В последней квартире коридора тоже живут две семьи. Мужа в одной семье Анечка помнит по авиационному заводу пареньком-комсомольцем; теперь он в летах, коммунист, работает всё там же по профсоюзной линии. Жена – дородная, администратор гостиницы, коммунистка. Дочь окончила вуз, педагог, комсомолка. Спокойная русская семья. Маленькую комнату занимают реабилитированные заключённые: седовласый инженер Миша и бывшая опереточная певица Софья Владимировна. Лагерь переломил им хребет, и после реабилитации они не смогли стать на ноги: инженер Миша целые дни ходит по дому с мокрым зловонным мешком через плечо, роется в помойных ведрах и мусорном ящике, а Софья Владимировна, пробежавшись по магазинам с самодельным лагерным костылём под мышкой, одетой и с костылём укладывается в грязную постель и валяется в ней целый день. Помоечник и симулянтка – две типичные лагерные фигуры, они живо напоминают нам минувшие годы, но бедным соседям не до сентиментальных рассуждений: куча зловонных объедков на кухонной газовой плите отравляет существование педантичной даме-администра-тору – готовить для себя и семьи вкусную еду среди грязи, заразы и зловония поистине невозможно.
Вот и все о нашем коридоре. Картина ясна. Почему мои соседи татары, Марья Васильевна и Катя живут в великолепном доме, построенном для преподавателей МГУ? Их место в лагерях или деревнях, откуда они сбежали.
Почему десять лет нельзя найти управу на проститутку и содержательницу дома свиданий? Из гуманности? А это гуманно, что дочь Толи и маленький Димочка растут среди такой нравственной грязи?!
Если это гуманность, то только хрущёвская!
Не могу не сказать несколько слов о влиянии такой жизни на окружающих.
Я помню Анечку в лагерях. Там было много скверного. И все мы поэтому возмущались, и Анечка, с её прямым и живым характером, – не менее других.
Раздумывая о прошлом и настоящем, я прихожу к выводу, что причиной нашего возмущения был всеобщий нравственный протест, исходивший из убеждения в безнравственности некоторых явлений нашей тогдашней жизни. Все тогда понимали, что эти нарушения, прежде всего, ненормальны, и потому осуждали их, инстинктивно требуя соблюдения нормы: возмущался потерпевший, возмущались свидетели, а нарушитель и покрывающее его начальство смущались, чувствовали себя неловко, не смотрели в глаза, делали вид, что ничего не видели. Этим они подтверждали ненормальность нарушения. Факт аморальности никем не отрицался, а сила протеста зависела от темперамента.

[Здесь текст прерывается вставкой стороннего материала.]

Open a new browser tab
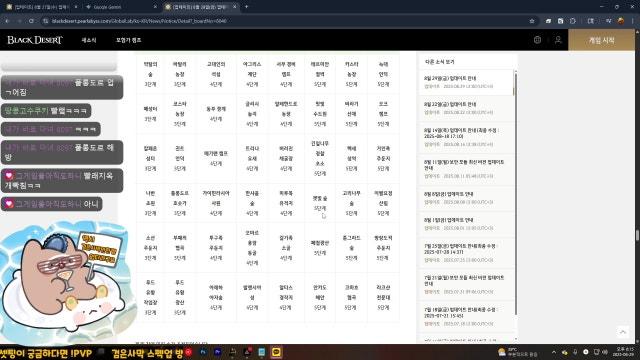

У Анечки он бывал всегда бурным. Когда мы поселились в монументальном доме-дворце показательного района нашей социалистической столицы, то реакция Анечки на все безобразия быта вначале была такая же, как когда-то в лагере, а потом начала сглаживаться все больше и больше, до полного исчезновения: на моих глазах Анечка адаптировалась к нашему быту, как к зловонию: он стал нормальной средой для неё, как заводской химик может не ощущать и не замечать запаха, скажем, сероводорода или карбида.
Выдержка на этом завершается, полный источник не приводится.